* _Text_

By Akanimo Sampson
A pilot study by the University of Otago has shown the powerful influence music and dance can have on older adults with dementia. A Rael-Science post says it is stereotypically viewed as passive and immobile.
According to the post, researchers from the Department of Dance and Department of Psychological Medicine used familiar, reminiscent music and the natural gestures of a group of 22 participants to create an original series of dance exercises.
Lead author Ting Choo, Dance Studies Masters graduate, says the aim was to promote a better quality of life for people with dementia by providing memory stimulation, mood moderation and social interaction.
Performed over 10 weekly sessions, the intuitive movement re-embodiment (IMR) programme provided humour, imagination, and intuition which motivated the participants to dance and interact with joy.
The study results, published in the American Journal of Alzheimer’s Disease & Other Dementias, show participants reported significant improvements in their quality of life after session six.
“They responded to the music greatly and showed enthusiasm in moving to the music regardless of their physical limitation. Positive responses such as memory recalling, spontaneous dancing and joking with each other were observed in every session.

* _Using the information_
A) According to the article on the dementia dance study, what was the aim of the dance exercises, and through what means was it to be reached? Answer in one to three sentences.
B) Rewrite the paragraph of the dementia dance article beginning "Performed over 10 weekly sessions" as a short bulleted list, keeping its main facts.
C) Pick up the article on the dementia dance study after its final sentence and continue it.
The records that come next are separate material, unconnected to the article.

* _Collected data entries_
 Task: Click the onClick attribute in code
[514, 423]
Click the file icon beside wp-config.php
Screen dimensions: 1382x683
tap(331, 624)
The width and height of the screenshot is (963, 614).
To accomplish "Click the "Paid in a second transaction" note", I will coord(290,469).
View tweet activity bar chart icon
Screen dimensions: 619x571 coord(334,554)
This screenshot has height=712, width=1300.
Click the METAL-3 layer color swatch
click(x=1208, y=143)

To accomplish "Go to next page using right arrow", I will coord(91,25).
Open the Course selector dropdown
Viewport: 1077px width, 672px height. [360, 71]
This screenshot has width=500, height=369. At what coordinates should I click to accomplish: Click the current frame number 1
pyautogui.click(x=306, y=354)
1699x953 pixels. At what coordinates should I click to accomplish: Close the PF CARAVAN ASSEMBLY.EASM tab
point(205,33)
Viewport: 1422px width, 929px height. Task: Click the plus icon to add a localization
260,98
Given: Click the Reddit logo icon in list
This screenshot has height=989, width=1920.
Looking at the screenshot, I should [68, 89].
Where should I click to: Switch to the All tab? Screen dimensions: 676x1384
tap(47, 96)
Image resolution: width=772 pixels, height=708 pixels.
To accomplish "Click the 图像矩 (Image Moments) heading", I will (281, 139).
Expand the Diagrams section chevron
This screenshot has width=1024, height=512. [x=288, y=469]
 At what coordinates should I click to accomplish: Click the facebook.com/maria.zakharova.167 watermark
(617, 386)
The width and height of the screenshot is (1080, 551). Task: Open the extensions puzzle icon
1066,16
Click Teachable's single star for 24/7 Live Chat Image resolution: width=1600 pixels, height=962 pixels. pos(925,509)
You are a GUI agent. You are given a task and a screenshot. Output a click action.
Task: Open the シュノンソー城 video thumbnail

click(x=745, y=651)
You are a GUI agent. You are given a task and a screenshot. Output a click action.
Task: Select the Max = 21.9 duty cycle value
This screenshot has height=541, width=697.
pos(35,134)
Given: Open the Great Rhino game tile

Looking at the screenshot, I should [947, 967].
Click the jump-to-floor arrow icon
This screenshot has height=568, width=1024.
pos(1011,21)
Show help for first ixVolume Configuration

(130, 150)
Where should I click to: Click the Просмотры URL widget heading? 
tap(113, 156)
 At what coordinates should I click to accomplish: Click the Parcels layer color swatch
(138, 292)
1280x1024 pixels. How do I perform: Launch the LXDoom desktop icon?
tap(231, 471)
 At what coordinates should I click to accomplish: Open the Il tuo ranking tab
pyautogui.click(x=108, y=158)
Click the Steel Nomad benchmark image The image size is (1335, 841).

* _Written responses_
A) The aim was to promote a better quality of life for people with dementia. This was to be done by providing memory stimulation, mood moderation and social interaction.

B)
- Program: intuitive movement re-embodiment (IMR)
- Length: 10 weekly sessions
- Provided: humor, imagination and intuition
- Effect: motivated the participants to dance and interact with joy

C)
“These observations have certainly reversed the stereotypical understanding of this group of people being passive and immobile. The music stimulates their responses much better than verbal instructions”, Ms Choo says.
The researchers now intend to expand the pilot study, refining and enlarging the IMR programme to better cater to the needs and conditions of the participants.
Ms Choo hopes further research will gain the programme support and recognition from the medical community.
“There is scope for future exploration of creativity and dementia.”
She believes the use of arts, including painting, music, drama and dance, has been undervalued in the clinical field, due to a lack of standardised conduct and consistent study results.
“As a former dancer and current dance educator, I understand the ‘less important role’ of arts in the society, as well as the insignificant therapeutic effects of music and dance for dementia, when compared to clinical research of much larger scale”, she says.